Most of this is familiar. Part of Guha’s achievement in this book is to bring it all together in a form that is reliable, balanced and brilliantly readable. He follows Gandhi everywhere, not only through his own writings – a large cache of which, in the Nehru Memorial Museum and Library in New Delhi, he is the first Gandhi biographer to use – but also through those of contemporary helpers, advisers, critics and journalists. This adds an important layer of context to his story and helps explain why the book is so splendidly long. In the course of this, Guha rescues a number of Gandhi’s co-workers from undeserved oblivion, including some women, though he also acknowledges that Gandhi ‘often thought and acted’ too much ‘like a Hindu patriarch’ to gain any plaudits from modern feminists. He deals at length with Gandhi’s day-to-day personal life: his asceticism, physical simplicity, vegetarianism, struggles with celibacy and, of course, spinning. Guha seems to be fair to everyone, even the Brits, as Gandhi himself would have wanted. (But can it be true that Gandhi was refused the Nobel Peace Prize in part ‘because of Norway’s extremely close relationship to Britain’? Guha cites no source for this claim.)

Guha’s summing-up of Gandhi’s life and posthumous legacy tries to be cheerful, but not altogether convincingly. Yes, Gandhi had many admirers and followers, including, apparently, Barack Obama, who had a portrait of him on his office wall when he was a state senator. But Obama’s own legacy is currently being smashed to pieces in America, as are gentler, more tolerant and consensual forms of politics in Europe and elsewhere. This is not a good time for Gandhians. His contribution to political and social life in his own country has been scarcely longer-lasting. One Indian civil servant posted in London claimed after his death that ‘this was the end of civilization in India’. While not quite that, of course, it is dispiriting to read of the negative reactions to his beliefs and lifetime achievements that sprang up in India following his death, much of it among the more ‘muscular’ Hindus in the Bharatiya Janata Party, who rejected his pacifism and regarded him as something of a collaborator with the British (and Muslims). Many of these criticisms were deeply misguided, neglecting, for example, his efforts to eradicate untouchability, in order to paint him as a social conservative. More radical leftist parties, such as the revolutionary Maoist Naxalites in Bengal, dismissed his insistence on satyagraha as ‘a diversionary tactic designed to suppress the revolutionary instincts of the masses and keep the ruling classes in power’. Gandhi’s favourite cause, Hindu–Muslim reconciliation and religious tolerance, received a body blow when serious communal rioting resumed in the 1960s.
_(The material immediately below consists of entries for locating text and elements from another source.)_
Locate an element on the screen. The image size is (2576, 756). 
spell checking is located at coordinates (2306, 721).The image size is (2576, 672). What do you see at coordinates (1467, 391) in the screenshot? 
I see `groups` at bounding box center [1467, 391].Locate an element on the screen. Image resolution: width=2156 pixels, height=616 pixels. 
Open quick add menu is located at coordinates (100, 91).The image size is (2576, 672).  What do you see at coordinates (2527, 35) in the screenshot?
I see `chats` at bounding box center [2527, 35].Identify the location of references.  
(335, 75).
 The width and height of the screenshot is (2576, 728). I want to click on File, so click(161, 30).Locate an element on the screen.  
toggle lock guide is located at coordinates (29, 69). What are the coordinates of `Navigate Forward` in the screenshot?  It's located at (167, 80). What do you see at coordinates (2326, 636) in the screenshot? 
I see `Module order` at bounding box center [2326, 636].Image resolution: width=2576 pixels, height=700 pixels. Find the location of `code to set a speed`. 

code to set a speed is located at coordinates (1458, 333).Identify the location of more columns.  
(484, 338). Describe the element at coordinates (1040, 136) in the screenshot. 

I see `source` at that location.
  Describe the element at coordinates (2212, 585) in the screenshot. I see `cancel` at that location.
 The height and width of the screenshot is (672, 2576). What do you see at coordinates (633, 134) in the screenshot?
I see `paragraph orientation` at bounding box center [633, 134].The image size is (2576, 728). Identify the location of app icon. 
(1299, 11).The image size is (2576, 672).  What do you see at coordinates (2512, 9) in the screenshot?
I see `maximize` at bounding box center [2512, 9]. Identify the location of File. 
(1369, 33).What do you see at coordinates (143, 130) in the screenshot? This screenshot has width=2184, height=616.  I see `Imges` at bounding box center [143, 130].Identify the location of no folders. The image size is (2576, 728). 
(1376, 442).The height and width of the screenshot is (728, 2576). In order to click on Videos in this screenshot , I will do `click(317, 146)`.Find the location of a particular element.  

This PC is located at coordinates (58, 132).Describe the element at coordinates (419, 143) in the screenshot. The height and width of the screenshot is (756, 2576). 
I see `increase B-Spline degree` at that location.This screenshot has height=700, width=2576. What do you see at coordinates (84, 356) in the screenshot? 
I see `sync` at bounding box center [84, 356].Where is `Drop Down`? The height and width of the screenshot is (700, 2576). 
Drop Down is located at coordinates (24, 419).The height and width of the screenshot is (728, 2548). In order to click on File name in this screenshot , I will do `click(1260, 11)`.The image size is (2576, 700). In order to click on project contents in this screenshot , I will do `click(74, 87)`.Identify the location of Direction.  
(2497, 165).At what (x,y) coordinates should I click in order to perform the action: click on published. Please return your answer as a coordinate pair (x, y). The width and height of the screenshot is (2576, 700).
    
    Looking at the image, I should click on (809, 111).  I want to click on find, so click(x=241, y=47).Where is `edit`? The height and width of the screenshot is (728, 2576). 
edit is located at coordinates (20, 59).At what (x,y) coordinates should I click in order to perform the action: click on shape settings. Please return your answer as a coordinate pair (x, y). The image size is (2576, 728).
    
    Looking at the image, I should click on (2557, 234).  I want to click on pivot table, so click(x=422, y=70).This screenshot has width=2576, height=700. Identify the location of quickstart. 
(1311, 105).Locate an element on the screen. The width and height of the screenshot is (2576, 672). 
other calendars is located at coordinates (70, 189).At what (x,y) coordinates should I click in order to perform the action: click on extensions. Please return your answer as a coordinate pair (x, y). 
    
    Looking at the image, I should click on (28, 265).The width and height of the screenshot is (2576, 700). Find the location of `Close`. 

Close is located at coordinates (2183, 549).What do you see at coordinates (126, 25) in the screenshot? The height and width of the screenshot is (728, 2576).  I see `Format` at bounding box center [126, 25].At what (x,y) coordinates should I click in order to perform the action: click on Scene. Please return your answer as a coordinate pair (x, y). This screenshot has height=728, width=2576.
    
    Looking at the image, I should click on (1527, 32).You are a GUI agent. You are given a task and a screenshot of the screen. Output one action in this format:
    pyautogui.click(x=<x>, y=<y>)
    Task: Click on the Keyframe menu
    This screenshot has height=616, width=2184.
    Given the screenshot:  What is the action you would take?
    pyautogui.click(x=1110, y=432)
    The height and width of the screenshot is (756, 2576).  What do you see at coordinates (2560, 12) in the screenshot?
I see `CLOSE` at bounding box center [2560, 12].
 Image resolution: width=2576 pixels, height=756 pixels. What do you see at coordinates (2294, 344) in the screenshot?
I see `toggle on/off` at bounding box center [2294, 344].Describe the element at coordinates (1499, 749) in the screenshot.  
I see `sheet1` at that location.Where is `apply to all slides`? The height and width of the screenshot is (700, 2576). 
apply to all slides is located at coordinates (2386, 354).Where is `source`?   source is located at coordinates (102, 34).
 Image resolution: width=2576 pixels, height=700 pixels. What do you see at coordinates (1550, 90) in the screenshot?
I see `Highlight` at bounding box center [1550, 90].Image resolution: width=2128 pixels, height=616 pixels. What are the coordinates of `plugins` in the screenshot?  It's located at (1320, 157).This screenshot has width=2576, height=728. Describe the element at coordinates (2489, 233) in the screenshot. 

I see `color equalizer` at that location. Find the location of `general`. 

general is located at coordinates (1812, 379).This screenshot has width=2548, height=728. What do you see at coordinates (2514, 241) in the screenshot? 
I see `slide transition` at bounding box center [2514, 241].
Still, he was a saint, wasn’t he? Some contemporaries objected to the title Mahatma that was popularly given to him on the grounds that he wasn’t without his faults (Guha doesn’t shy away from these), but ‘Great Soul’ – a loose translation of the word – seems to fit him well enough. He is remembered partly as a nationalist, but in fact he had no time at all for nationalism in a narrow sense. His main contribution to the world was a philosophy and an example that transcended nationalism. This biography reads like the final word on its subject, though it probably won’t be. ‘Every generation of Indians needed, I thought, its own assessment or reassessment of Gandhi,’ is Guha’s justification for writing it. In fact, this masterly assessment should serve for several generations, and for non-Indians as well.